=== Complete the following ===
1. From the court opinion excerpt on Rule 404(b) evidence, list every rule of the West Virginia Rules of Evidence named in the passage quoted as syllabus point two of McGinnis.
2. Reproduce the part of the court opinion excerpt on Rule 404(b) evidence starting at "In syllabus point" and ending at "trial court’s instruction.", swapping "prosecution" for "State".
3. Extend the court opinion excerpt on Rule 404(b) evidence beyond its final sentence.

=== Text section ===
________________________________________
Mr. Hager argues that (1) prior domestic violence between Mr. Hager and Ms. Lacy and (2) evidence regarding the murder of Mr. Cisco should not have been admitted.
Rule 404(b) provides as follows:
(b) Other Crimes, Wrongs, or Acts. Evidence of other crimes, wrongs, or acts is not admissible to prove the character of a person in order to show that he or she acted in conformity therewith. It may, however, be admissible for other purposes, such as proof of motive, opportunity, intent, preparation, plan, knowledge, identity, or absence of mistake or accident, provided that upon request by the accused, the prosecution in a criminal case shall provide reasonable notice in advance of trial, or during trial if the court excuses pretrial notice on good cause shown, of the general nature of any such evidence it intends to introduce at trial.
In syllabus point one of
McGinnis,
this Court instructed:
When offering evidence under Rule 404(b) of the West Virginia Rules of Evidence, the prosecution is required to identify the specific purpose for which the evidence is being offered and the jury must be instructed to limit its consideration of the evidence to only that purpose. It is not sufficient for the prosecution or the trial court merely to cite or mention the litany of possible uses listed in Rule 404(b). The specific and precise purpose for which the evidence is offered must clearly be shown from the record and that purpose alone must be told to the jury in the trial court’s instruction.
Syllabus point two of
McGinnis
continues:
Where an offer of evidence is made under Rule 404(b) of the West Virginia Rules of Evidence, the trial court, pursuant to Rule 104(a) of the West Virginia Rules of Evidence, is to determine its admissibility. Before admitting the evidence, the trial court should conduct an in camera hearing as stated in
State v. Dolin,
176 W.Va. 688, 347 S.E.2d 208 (1986). After hearing the evidence and arguments of counsel, the trial court must be satisfied by a preponderance of the evidence that the acts or conduct occurred and that the defendant committed the acts. If the trial court does not find by a preponderance of the evidence that the acts or conduct was committed or that the defendant was the actor, the evidence should be excluded under Rule 404(b). If a sufficient showing has been made, the trial court must then determine the relevancy of the evidence under Rules 401 and 402 of the West Virginia Rules of Evidence and conduct the balancing required under Rule 403 of the West Virginia Rules of Evidence. If the trial
court is then satisfied that the Rule 404(b) evidence is admissible, it should instruct the jury on the limited purpose for which such evidence has been admitted. A limiting instruction should be given at the time the evidence is offered, and we recommend that it be repeated in the trial court’s general charge to the jury at the conclusion of the evidence.
________________________________________
=== Data extract ===

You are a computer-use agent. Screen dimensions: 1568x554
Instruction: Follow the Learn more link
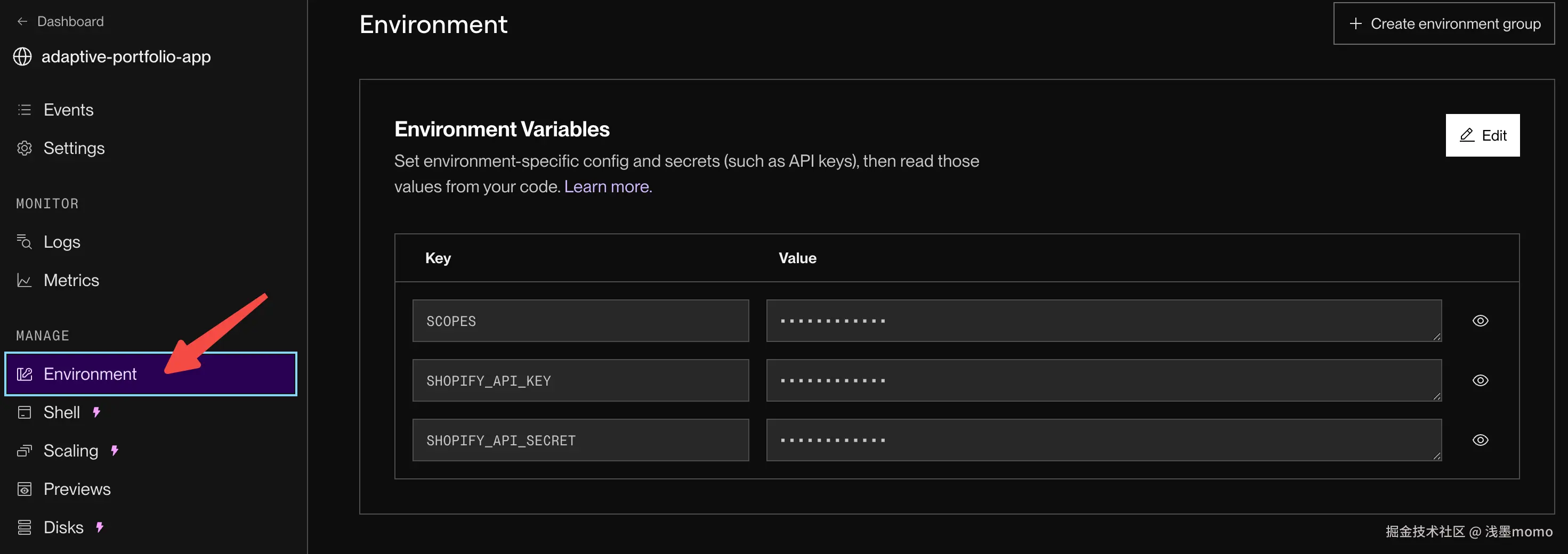[608, 186]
________________________________________
=== Per-task outputs ===
1. Rule 404(b), Rule 104(a), Rule 401, Rule 402, Rule 403

2.
In syllabus point one of
McGinnis,
this Court instructed:
When offering evidence under Rule 404(b) of the West Virginia Rules of Evidence, the State is required to identify the specific purpose for which the evidence is being offered and the jury must be instructed to limit its consideration of the evidence to only that purpose. It is not sufficient for the State or the trial court merely to cite or mention the litany of possible uses listed in Rule 404(b). The specific and precise purpose for which the evidence is offered must clearly be shown from the record and that purpose alone must be told to the jury in the trial court’s instruction.

3.
Subsequent to objections by the defense to the introduction of Rule 404(b) evidence, the lower court held an in camera hearing on the Rule 404(b) issue, as discussed above. The testimony of Sherry Waller, as well as the other individuals offering Rule 404(b) evidence, was presented to the lower court in the in camera hearing, indicating the tumultuous nature of the relationship between Mr. Hager and Ms. Lacy and demonstrating the numerous threats Mr. Hager had made to the life of Ms. Lacy. The lower court evaluated the requirements of
McGinnis
and concluded that Ms. Waller’s testimony was admissible under the analysis of
McGinnis.
The lower court conducted that evaluation for every witness offered by the State for Rule 404(b) testimony and concluded that such evidence was admissible under
McGin-nis.
Again on post-trial motions, the lower court found that the jury was provided with a limiting instruction, cautioning it about the limited use of the 404(b) material, and that the basis for admission under the Rule 404(b) was to demonstrate jealousy, to show past threats and acts of violence, and to demonstrate the elements of premeditation, deliberation, and malice. The lower court ruled that “[i]t is clear that the prosecuting attorney has introduced several different reasons as to why this evidence is highly relevant, including lack of accident, motive, and all the elements of murder that it is incumbent upon the State of West Virginia to prove beyond a reasonable doubt.” These are, as is required by Rule 404(b), specific rationales, rather than general lists of other crimes.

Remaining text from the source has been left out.